What are the risk factors for postoperative home oxygen therapy in patients with lung cancer?
Highlight box
Key findings
• The risk factors for postoperative home oxygen therapy (HOT) in patients with lung cancer were comorbid pulmonary diseases and the development of postoperative pulmonary complications.
What is known and what is new?
• Only a few studies have reported risk factors (high body mass index and low diffusing capacity of the lungs for carbon monoxide) for postoperative HOT in patients with lung cancer.
• Our study revealed new risk factors: (I) comorbid pulmonary diseases and (II) postoperative pulmonary complications. We developed the following formula for HOT application rates: HOT (%) = 1/1 + e−y (y = 0.32 + x1 + x2 + x3 + x4 + x5 + x6).
What is the implication, and what should change now?
• Lung cancer patients with pulmonary comorbidities require careful consideration of surgical indications and adequate postoperative management.
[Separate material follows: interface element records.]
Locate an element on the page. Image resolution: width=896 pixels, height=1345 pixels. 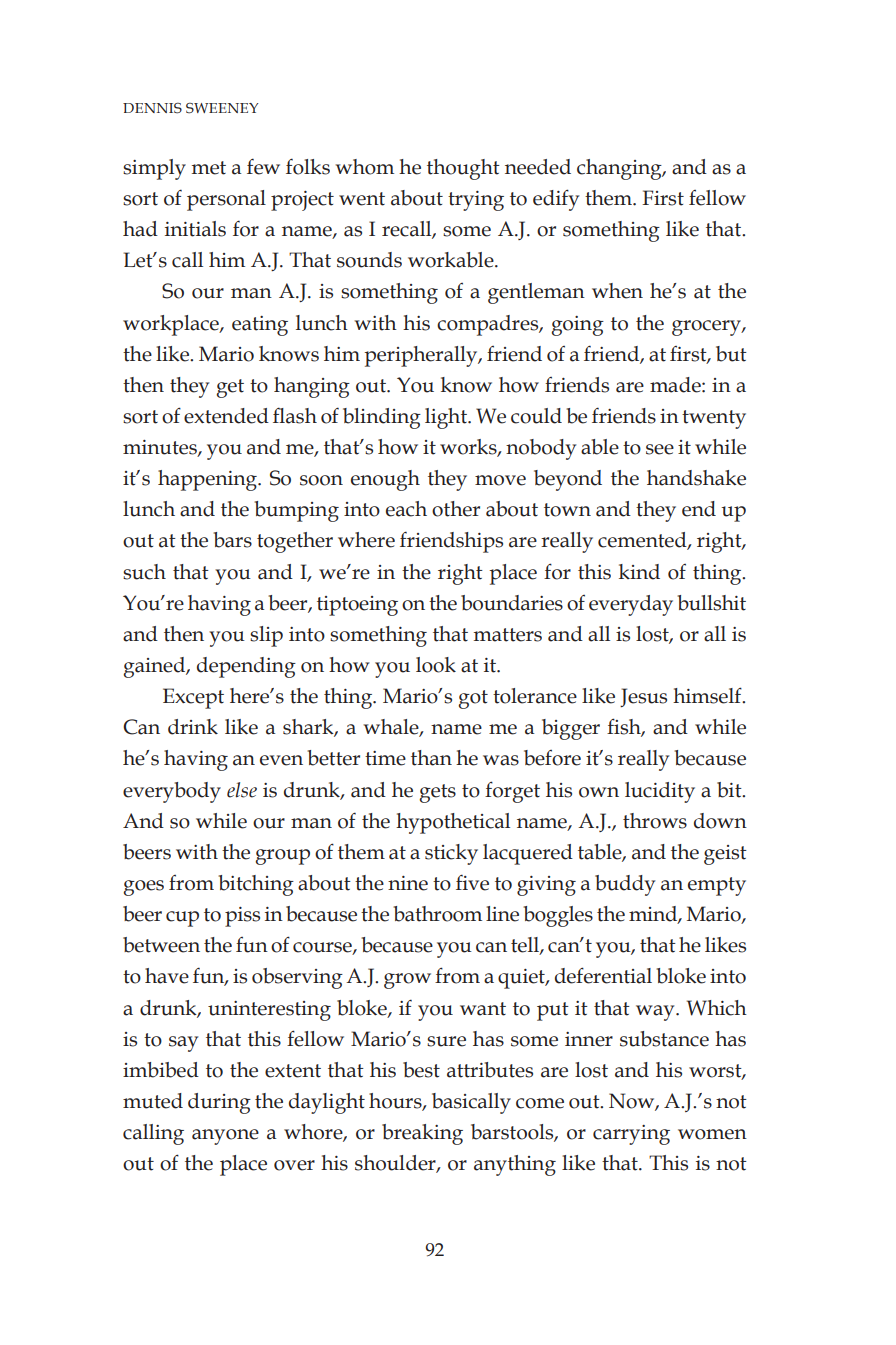
else is located at coordinates (242, 790).
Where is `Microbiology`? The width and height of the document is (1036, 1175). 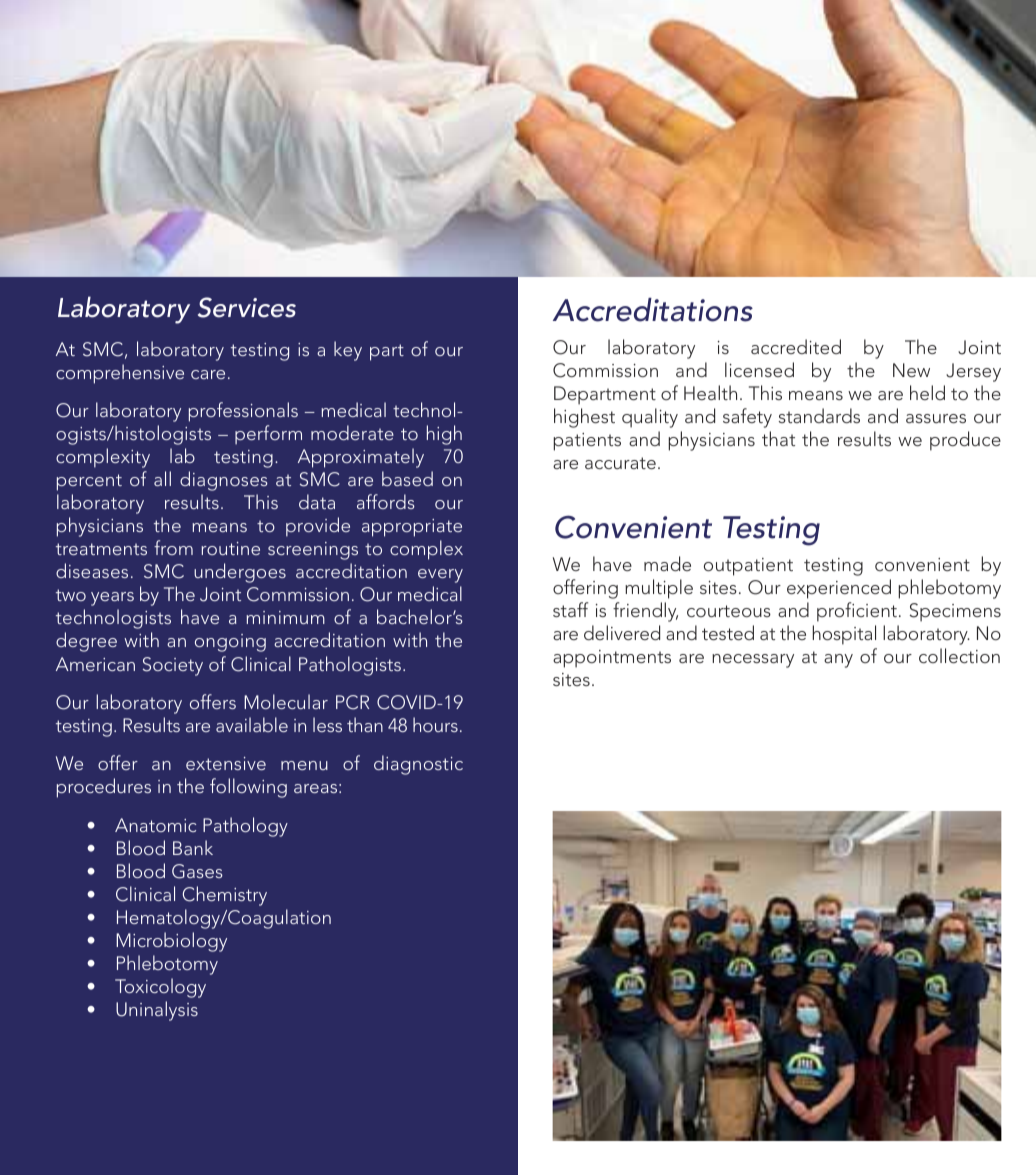 Microbiology is located at coordinates (171, 942).
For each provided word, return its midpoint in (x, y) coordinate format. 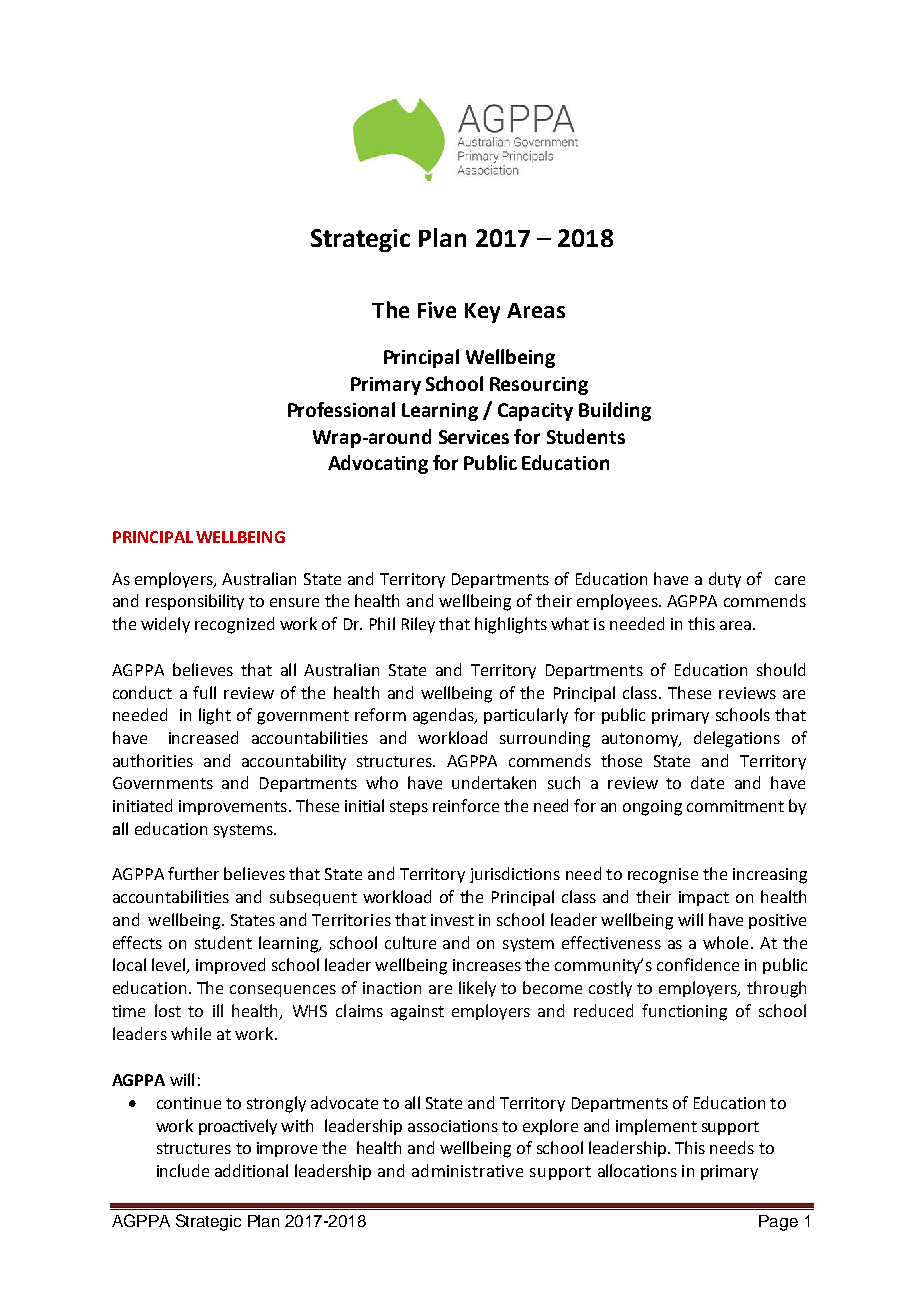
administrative (467, 1170)
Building (615, 411)
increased (203, 737)
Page (778, 1223)
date (707, 782)
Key (482, 313)
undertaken (494, 782)
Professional (341, 409)
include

Especially, the combination of pre- and postoperative complications lead to a high risk of HOT administration. Close attention to postoperative pulmonary complications could lead to more patients being discharged without HOT.
Introduction
Home oxygen therapy (HOT) is required for a number of chronic respiratory diseases. The American Thoracic Society guidelines recommend prescribing long-term continuous oxygen therapy for at least 15 hours per day for adults with chronic obstructive pulmonary disease (COPD) or interstitial lung disease (ILD) with severe chronic resting room air hypoxemia (1). In a previous study, long-term continuous oxygen therapy improved the survival of patients with COPD and severe hypoxemia. However, no studies have shown that HOT can improve survival in patients with other chronic lung diseases (2,3).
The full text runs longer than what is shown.